34.
[83]
Do you imagine that we have inquired in only a cursory manner into the
disgraces incurred during your command, and into the losses suffered by the
province? We have investigated them, not tracking your footsteps merely by
scent but marking every wriggle of your body, and every seat where you have
left your print. Everything has been noted by us, both the very first crimes
which you committed on your arrival, when, having received money from the
people of Dyrrachium for the murder
of Plato; who was connected with you by ties of hospitality, you destroyed the house of the man to whose murder you had sold yourself:
when, after you had accepted from him some musical slave and other presents,
he was still alarmed and hesitated a good deal, you assured him with
promises, and desired him to come to Thessalonica on the security of your good faith.
[84]
And at last you did not even put him to death
according to the custom of our ancestors, when that miserable man was
willing to place his neck beneath the axe of his hereditary friend, but you
ordered the physician whom you had brought with you to open his veins.

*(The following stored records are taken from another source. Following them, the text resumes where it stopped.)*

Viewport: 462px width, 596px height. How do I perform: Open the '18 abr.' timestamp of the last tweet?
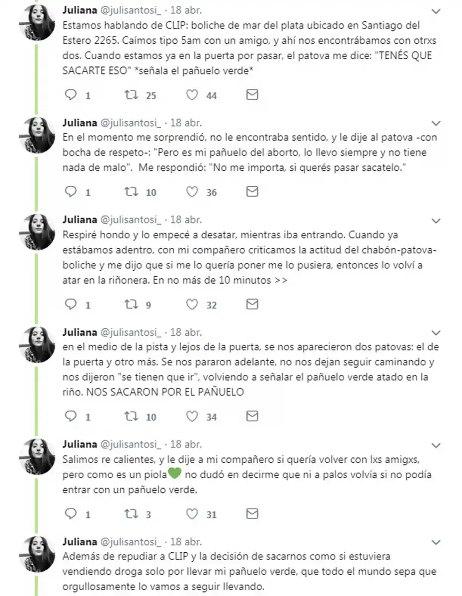(x=187, y=542)
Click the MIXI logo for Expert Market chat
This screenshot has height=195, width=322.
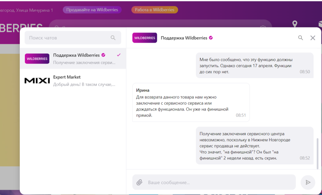(x=37, y=80)
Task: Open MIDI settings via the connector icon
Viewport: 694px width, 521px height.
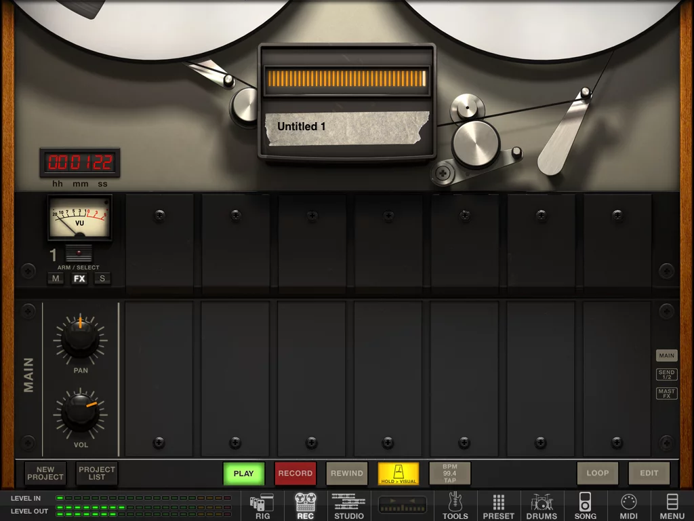Action: coord(628,505)
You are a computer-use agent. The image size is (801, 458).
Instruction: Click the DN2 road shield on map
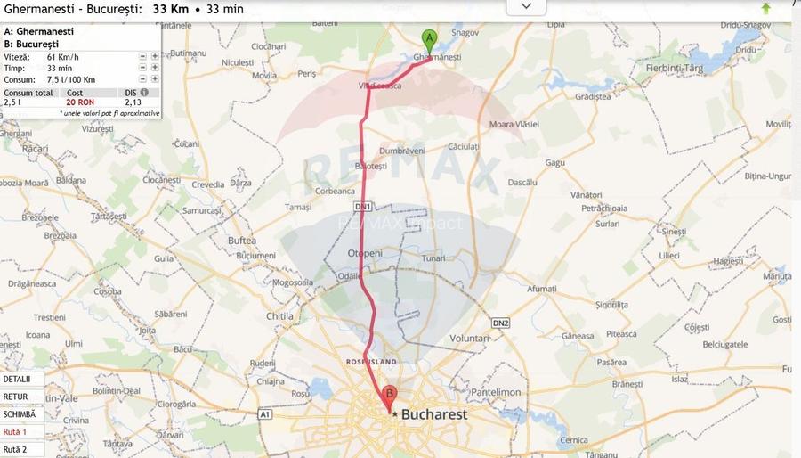501,323
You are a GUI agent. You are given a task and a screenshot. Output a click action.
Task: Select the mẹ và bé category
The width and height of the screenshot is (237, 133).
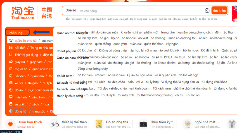pyautogui.click(x=21, y=69)
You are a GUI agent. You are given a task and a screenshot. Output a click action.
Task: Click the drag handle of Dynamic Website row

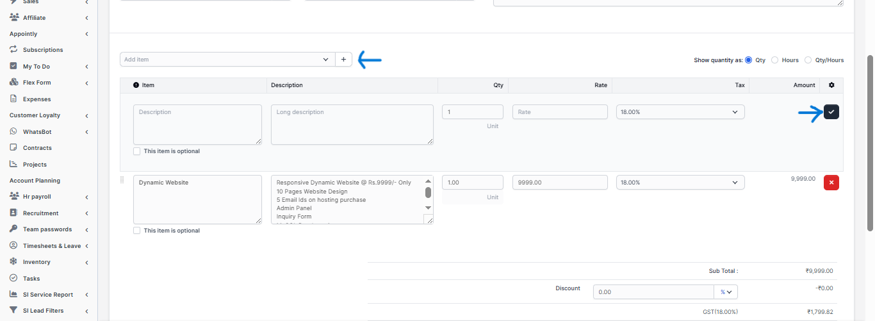point(122,180)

After
that, you added to the murder of Plator, that of Pleuratus, his companion,
whom you put to death by scourging, being a man of extreme old age. After
that, you are put to death by the hand of the executioner, Rabocentus, a
prince of the Bessic tribe, having sold yourself to do this to king Cottus,
for three hundred talents. And you did not murder him alone, but all the
other ambassadors also who had come with him, all whose lives you sold to
king Cottus. You waged a wicked and cruel war against the Denseletae, a
nation which has at all times been obedient to this empire, and which even
at the time of that general defection of all the barbarians, preserved
Macedonia for us, when Caius
Sentius was praetor. And though you might have had that people for your most
faithful allies, you preferred to treat them as our most bitter enemies.
Thereby you made those who might have been the perpetual defenders of
Macedonia, desirous to harass
and destroy it. They have thrown our revenues into confusion, they have
taken our cities, laid waste our lands, led away cur allies into slavery,
carried off whole families, driven off our cattle, and compelled the people
of Thessalonica, as they despaired
of saving their town, to fortify their citadel.